日産自動車・高橋雄介執行役員≪撮影 小松哲也≫

日産自動車の高橋雄介執行役員(人事担当)は15日、横浜市にある本社で報道陣と懇談し、今春闘交渉について「交渉環境は昨年より厳しいと認識している」との考えを示した。

日産の2012年3月期の連結純利益予想は2900億円と前期比9.2%の減益ながら国内自動車メーカーでトップの利益を確保する見通し。しかし高橋執行役員は「一見、今年度の見通しは良いようにみえるが、会社の認識としては来年度以降に向けてグローバルに考えると楽観視できない」と指摘。

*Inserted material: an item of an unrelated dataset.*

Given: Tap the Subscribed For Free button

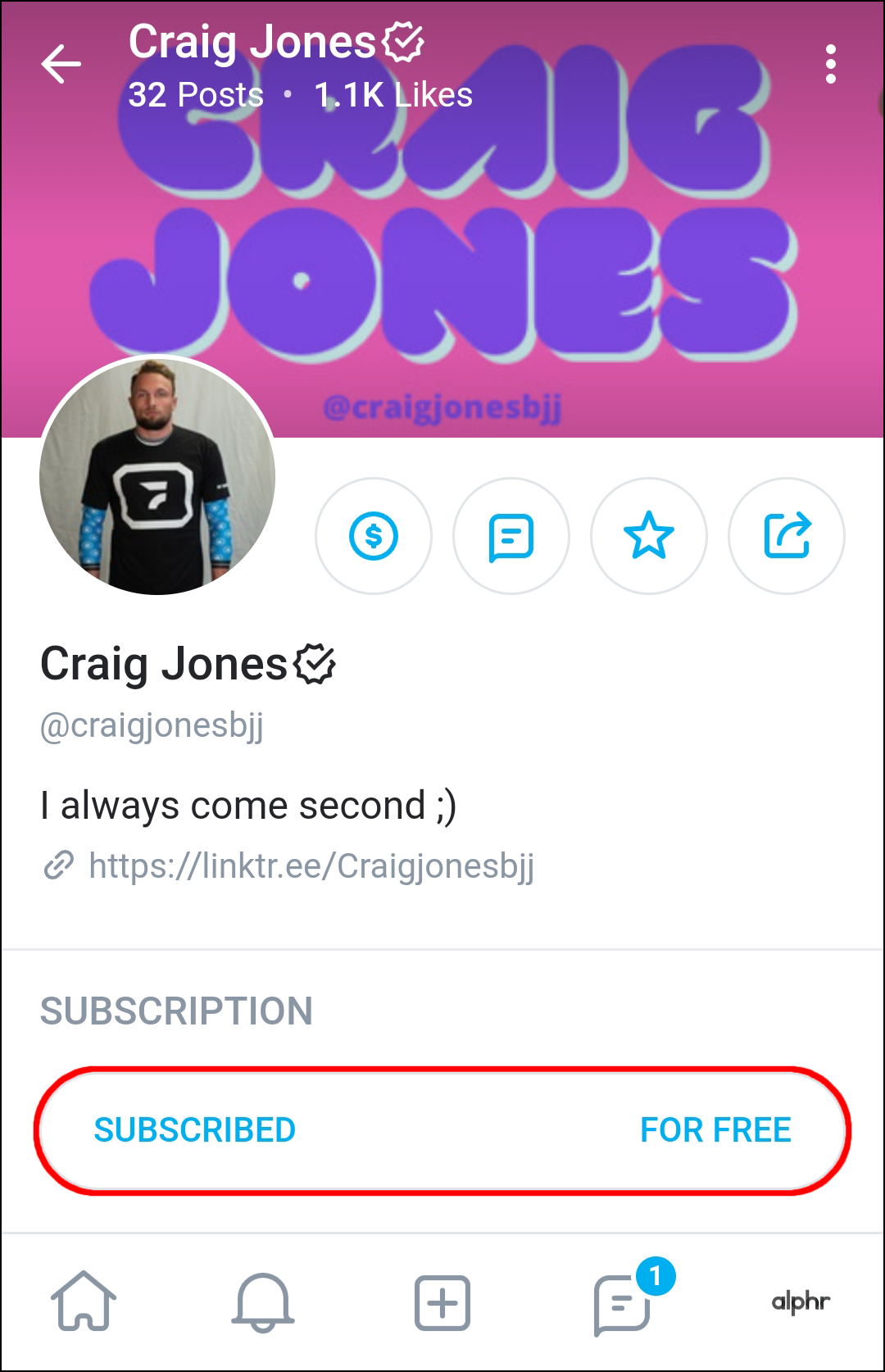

その理由として「フォルクスワーゲンやヒュンダイ自動車をみると高い利益率をさらに高めながら販売台数を大きく伸ばしている。我々は円高を始めとする六重苦といわれるハンディを背負いながら、そうした海外のライバルとも戦っていかなければならない。また日本をみてもトヨタ自動車、ホンダなど各社が猛烈な巻き返しを図っている状況にある」ことなどをあげた。

その一方で「東日本大震災、夏季節電対応、タイの洪水対応等、従来の年には無かったような困難に従業員が多大な努力をもって成果を上げてくれた。そのバランスをどう考えていくか、今後論議していきたい」とも述べていた。

日産自動車の労働組合が同日、会社側に示した主な要求内容は5.5か月分の年間一時金で、賃金改善に関する要求はしていない。前年の春闘交渉では5.5か月分の年間一時金要求に対し、会社側は満額回答している。